Enoximone maintains intestinal villus blood flow during endotoxemia.

BACKGROUND

The objective of this study was to determine the effects of a continuous infusion of the phosphodiesterase inhibitor enoximone on mucosal villus blood flow in a normotensive model of endotoxemia.

METHODS

Twenty-four anesthetized and ventilated rats underwent laparotomy and a ileal portion was exteriorized and opened by an antimesenteric incision. The ileal segment was fixed on a plexiglass stage with the mucosal surface upward. Microcirculatory parameters were assessed by intravital videomicroscopy. The animals were randomly assigned to receive one of three treatments: infusion of Escherichia coli lipopolysaccharides (LPS, 2 mg/kg/h) without phosphodiesterase inhibitor pretreatment (LPS group); or infusion of LPS with enoximone pretreatment (10 microg x kg(-1) x min(-1), start 30 min before LPS infusion, enoximone group), or infusion of an eqivalent volume of NaCl 0.9% (control group).

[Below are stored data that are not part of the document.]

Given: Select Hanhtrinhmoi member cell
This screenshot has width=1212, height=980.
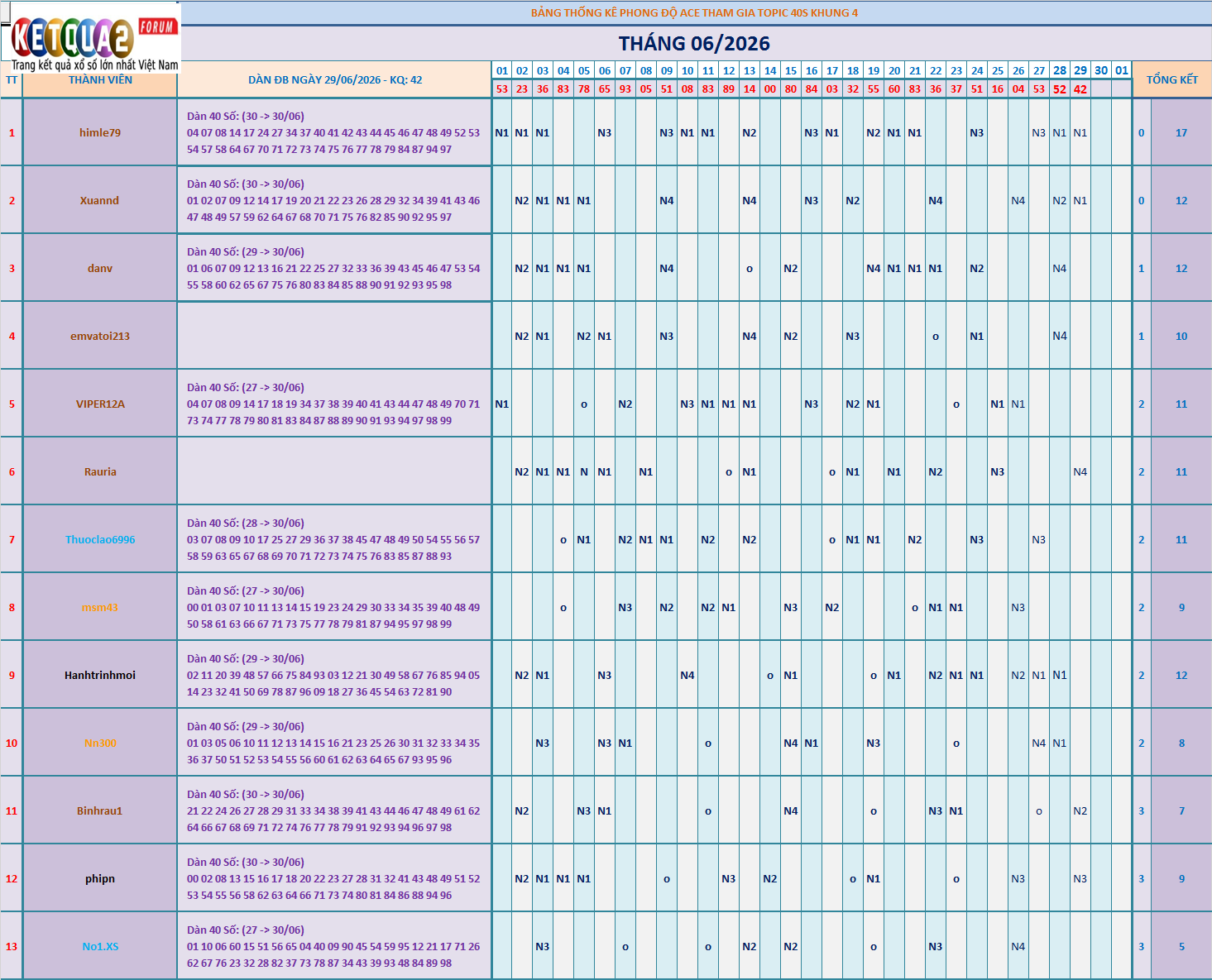Looking at the screenshot, I should pos(100,675).
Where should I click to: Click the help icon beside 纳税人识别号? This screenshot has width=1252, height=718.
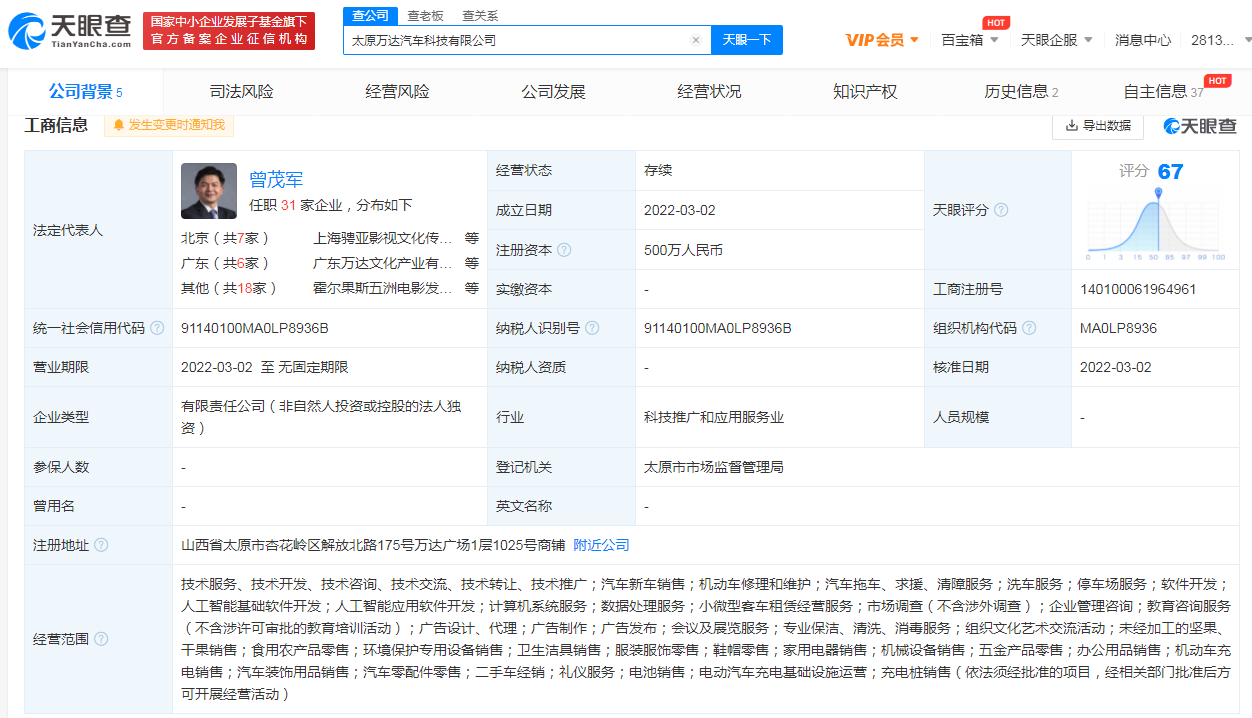coord(593,328)
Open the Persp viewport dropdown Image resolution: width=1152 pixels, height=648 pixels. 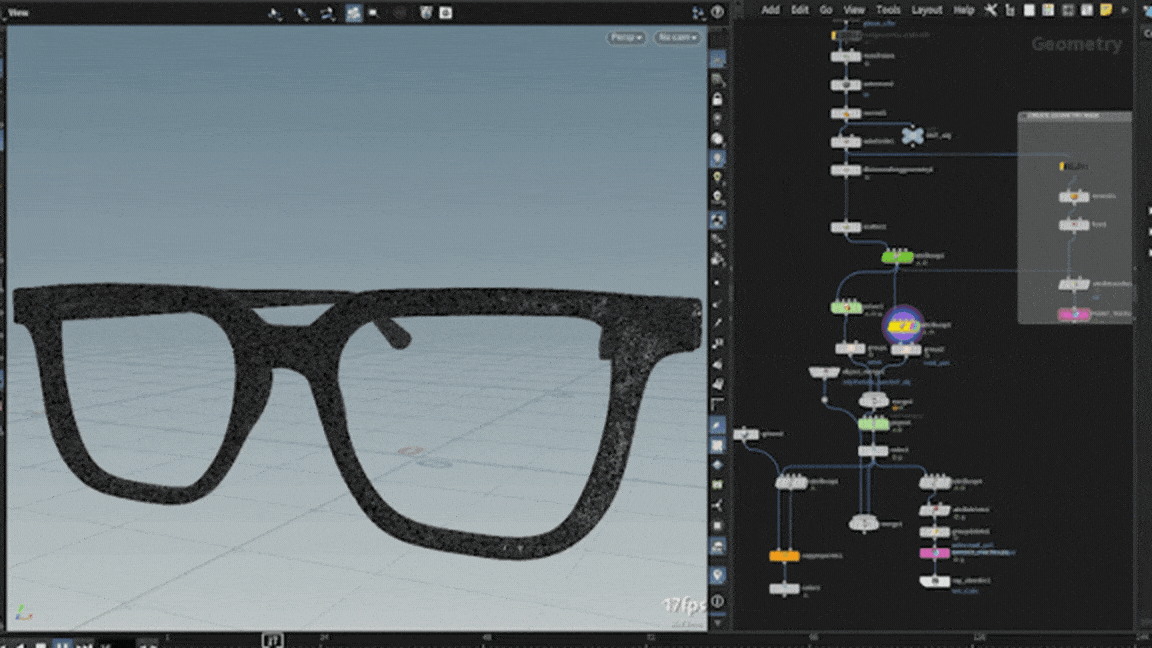(626, 38)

Macrohemodynamic parameters (MAP, HR) and microhemodynamic parameters of ileal mucosa (mean diameter of central arterioles = DA, and mean erythrocyte velocity within the arterioles = VE) were measured 30 min before and at 0, 60, and 120 min after induction of endotoxemia. Mucosal villus blood flow was calculated from DA and VE.

RESULTS

In this normotensive endotoxemia model MAP remained stable in the control and the LPS group but significantly decreased in the enoximone group. The endotoxin-induced decrease of VE and DE of central arterioles of mucosal villi could be prevented. Thus, mucosal villus blood flow did not decrease compared to the LPS group.

CONCLUSIONS

Our results indicate that enoximone during an early stage of sepsis contributes to systemic hypotension but prevents mucosal hypoperfusion.